Selon l'appelant, bien qu'elles mettent l'accent sur la résidence du débiteur, les affaires National Indian Brotherhood et Nowegijick laissent ouverte la possibilité de tenir compte d'autres facteurs. Par exemple, la décision National Indian Brotherhood mentionne également "toute disposition contraire dans le contrat ou dans tout autre document" et l'arrêt Nowegijick parle du lieu où doit être versé le salaire. Il est donc loisible aux tribunaux d'examiner ces facteurs et d'autres éléments lorsqu'il s'agit de déterminer le situs d'une dette aux fins de cette exemption.
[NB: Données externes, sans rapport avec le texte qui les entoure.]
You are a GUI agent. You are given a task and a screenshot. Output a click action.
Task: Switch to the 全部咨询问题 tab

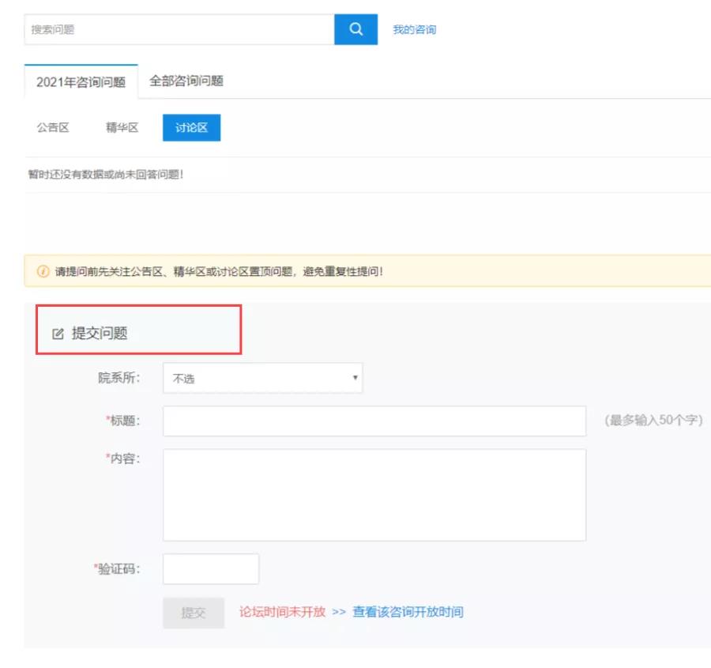tap(186, 81)
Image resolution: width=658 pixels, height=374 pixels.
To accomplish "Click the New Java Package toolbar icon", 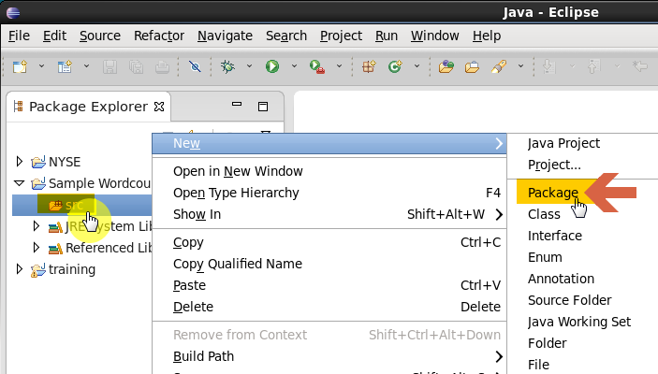I will (369, 66).
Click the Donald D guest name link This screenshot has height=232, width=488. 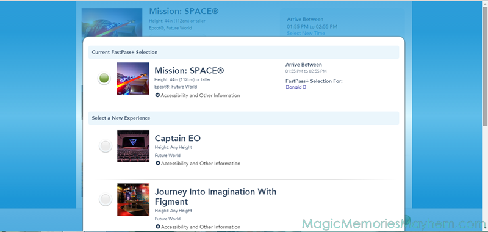pos(296,87)
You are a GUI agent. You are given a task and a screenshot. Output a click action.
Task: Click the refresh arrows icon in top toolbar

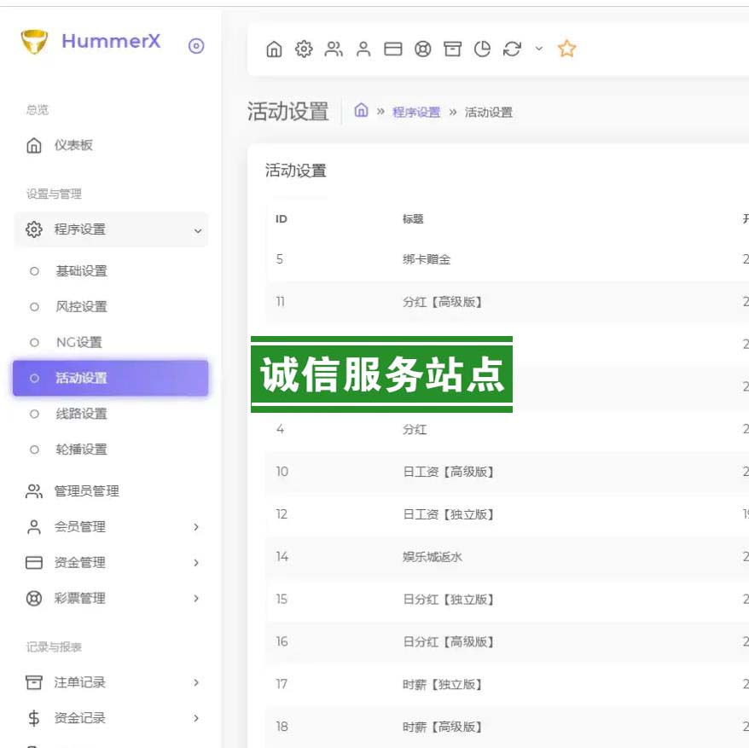pyautogui.click(x=512, y=49)

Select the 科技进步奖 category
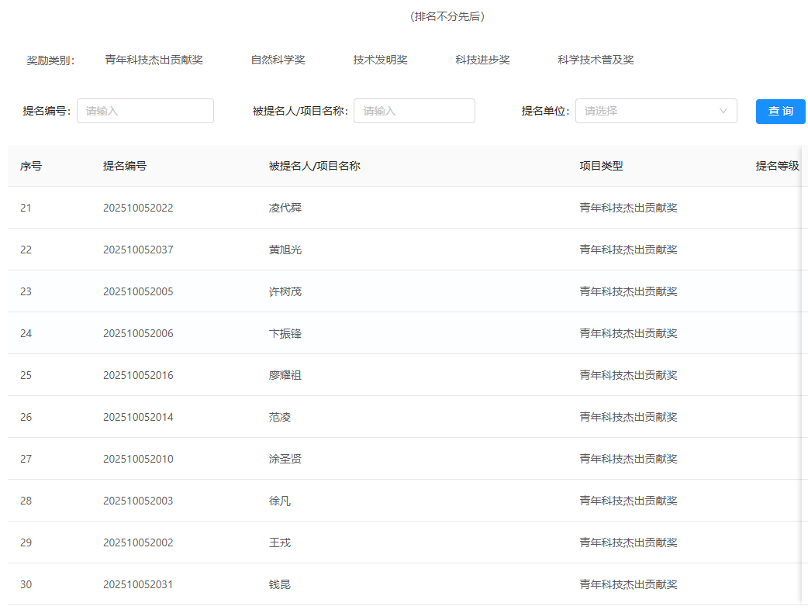(x=482, y=58)
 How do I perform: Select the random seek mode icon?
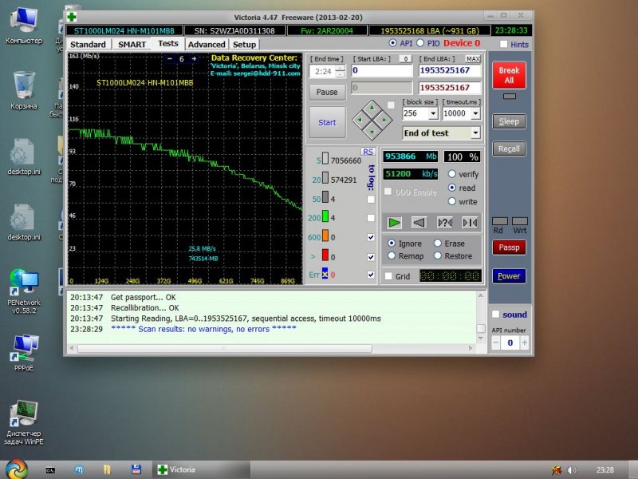click(445, 223)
Cependant, l'intimée prétend que les autres facteurs visés dans les affaires National Indian Brotherhood et Nowegijick sont simplement des facteurs utilisés en droit international privé, lorsque le débiteur a plus d'une résidence et qu'il s'avère nécessaire d'en choisir une parmi celles‑ci (voir Castel, op. cit., aux pp. 401 et 402, et Cheshire et North, op. cit., aux pp. 804 et 805). C'est le critère de la résidence du débiteur qui demeurerait alors l'élément principal.
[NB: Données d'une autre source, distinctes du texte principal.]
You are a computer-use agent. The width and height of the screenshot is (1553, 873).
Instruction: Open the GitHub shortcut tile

En répondant à cette question, il est évident qu'il serait complètement contraire à l'économie et aux objets de la Loi sur les Indiens et de la Loi de l'impôt sur le revenu d'adopter simplement les principes généraux du droit international privé dans le présent contexte. En effet, les objets du droit international privé ont peu sinon rien en commun avec ceux qui sous‑tendent la Loi sur les Indiens. On ne voit pas en quoi le lieu d'exécution normal d'une dette est pertinent pour décider si l'imposition de la réception du paiement de la dette représenterait une atteinte aux droits détenus par un Indien à titre d'Indien sur une réserve. Le critère du situs en vertu de la Loi sur les Indiens doit être interprété conformément aux objets de cette loi et non à ceux du droit international privé. En conséquence, il faut réexaminer attentivement, en fonction des objets de la Loi sur les Indiens, si l'on doit retenir la résidence du débiteur comme facteur exclusif pour déterminer le situs de prestations comme celles qui ont été versées en l'espèce. Il se peut que la résidence du débiteur demeure un facteur important, voire même le seul. Toutefois, on ne peut arriver directement à cette conclusion à partir d'une analyse de la façon dont le droit international privé tranche cette question.

IV -‑ Le critère approprié

Puisque l'opération en vertu de laquelle un contribuable reçoit des prestations d'assurance‑chômage ne constitue pas un bien matériel, la méthode par laquelle on pourrait en déterminer le situs ne saute pas aux yeux. Dans un sens, le problème est que l'opération n'a pas de situs. Toutefois, dans un autre sens, le problème est qu'elle en compte trop. Il y a le situs du débiteur, le situs du créancier, le situs du versement du paiement, le situs de l'emploi donnant droit au revenu en question et le situs de l'utilisation du paiement, et d'autres sans doute. Il faut ensuite déterminer quel est le lieu pertinent ou encore quelle est la combinaison de ces facteurs qui détermine le lieu de l'opération.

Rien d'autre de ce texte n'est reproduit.